Will.i.am hails Black Eyed Peas bandmate after being cancer-free for five years

Rapper Taboo was diagnosed with stage two testicular cancer in 2014.

Will.i.am said it was a “beautiful moment” to see his bandmate Taboo back on form five years after his cancer went into remission.

The Black Eyed Peas star, 43, was diagnosed with stage two testicular cancer after he rushed himself to A&E in 2014, thinking he had flu.

On Thursday the American rapper appeared alongside his bandmates, Will.i.am and apl.de.ap, at House Festival in Hampstead, London.

Nordoff Robbins O2 Silver Clef Awards 2019 – London
Taboo, apl.de.ap and Will.i.am (Ian West/PA)

Will.i.am said seeing Taboo held aloft by the crowd brought back memories of him in hospital, weak from chemotherapy treatment.

But the rapper, real name William Adams, said it was a “beautiful moment” to see how far he had come.

Speaking at the O2 Silver Clef Awards in London, he said: “Yesterday we played the House festival and Taboo was crowd surfing.

“And I just remembered Taboo sitting in the hospital with IVs in him, bags under his eyes from going through chemo and him saying: ‘I just want to go back on stage, man’.

Nordoff Robbins O2 Silver Clef Awards 2019 – London
The Black Eyed Peas at the event in London (Ian West/PA)

“To see him being tossed around crowd surfing was just a magical moment. We did it bro. We did it! That was a beautiful moment.”
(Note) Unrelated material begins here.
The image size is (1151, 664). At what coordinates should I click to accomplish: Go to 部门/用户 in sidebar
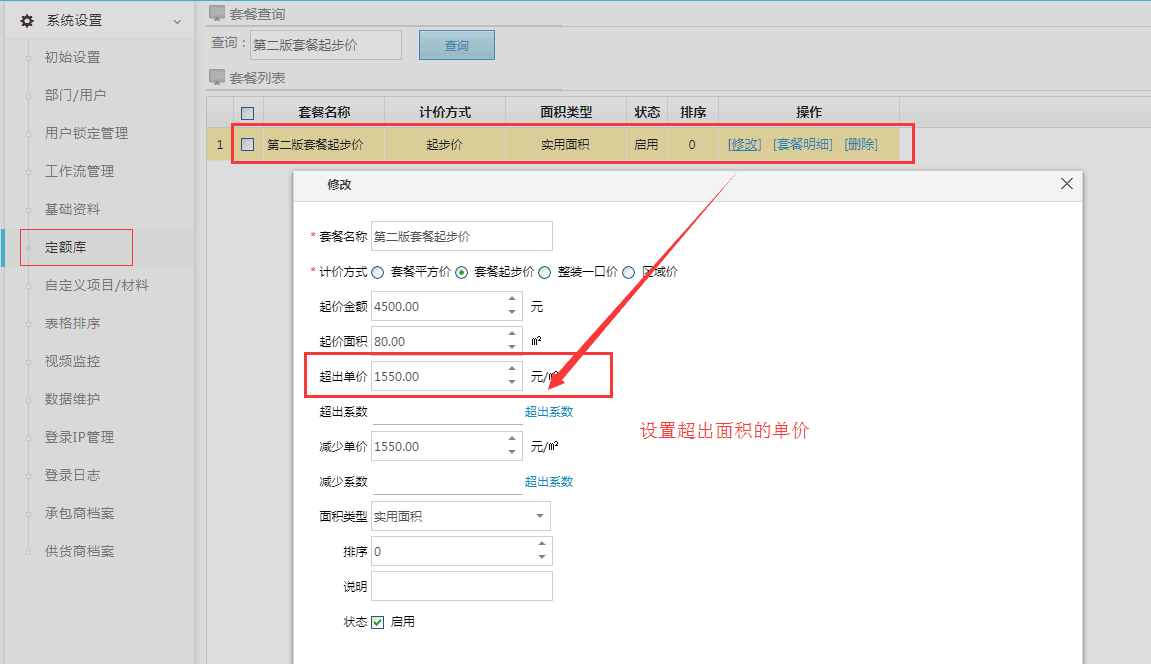pyautogui.click(x=76, y=95)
He recalled the trauma of his diagnosis but said music had been his therapy.

He said: “I’m celebrating my five years of being cancer-free. Actually June 24 was my five-year. I’ve been in remission for five years so I’ve had music as my therapy.
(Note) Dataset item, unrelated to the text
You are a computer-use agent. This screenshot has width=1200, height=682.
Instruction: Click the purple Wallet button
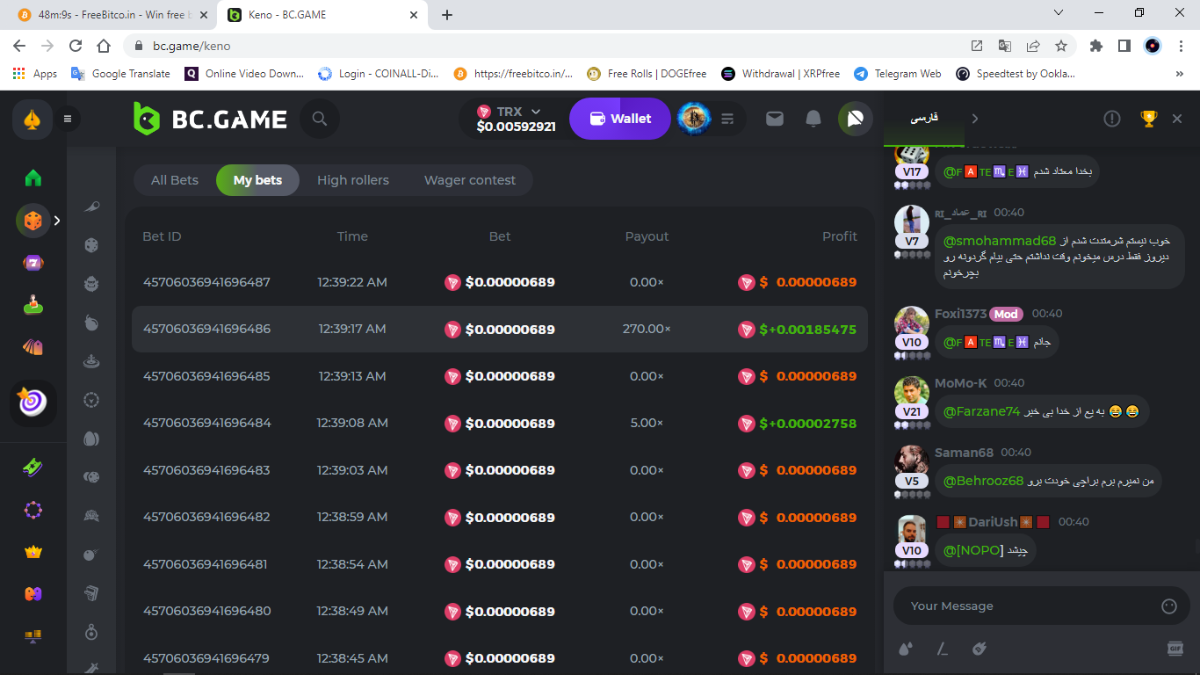[x=620, y=119]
“First time I was doing chemo I would watch a lot of music videos and listen to a lot of different styles of music, just to keep my mind off the trauma I was experiencing.
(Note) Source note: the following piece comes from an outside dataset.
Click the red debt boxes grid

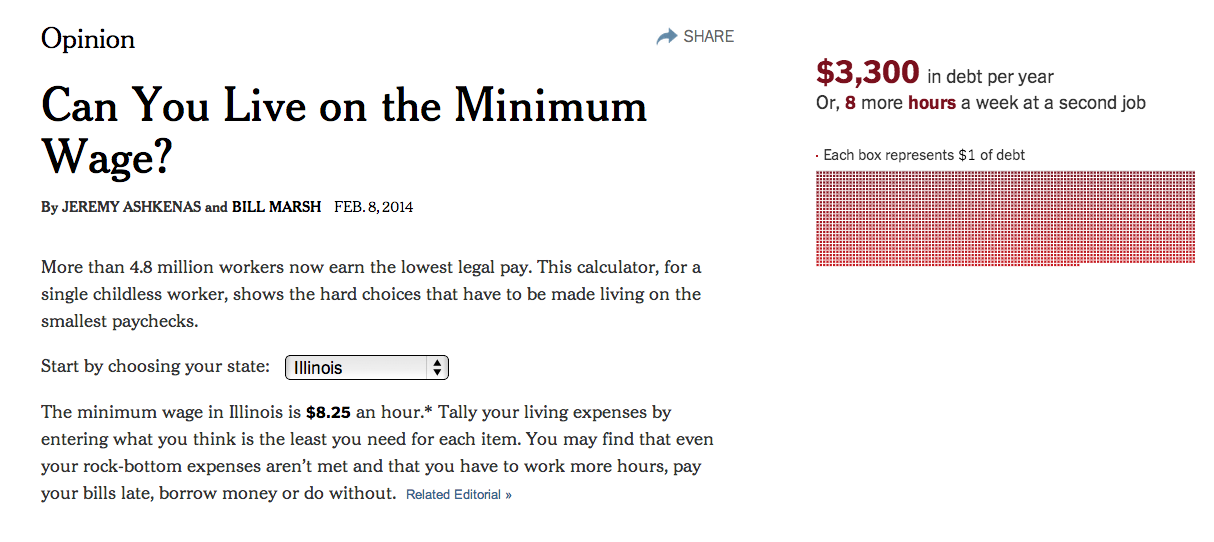click(1004, 217)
“I know firsthand what it is like to have music as a healing power and therapy. It was an honour when they asked us to be part of this amazing event.”

The Black Eyed Peas picked up the gong for best international group at the event, which helps to raise vital funds ensuring that music therapy charity Nordoff Robbins is able to continue to support vulnerable people across the UK.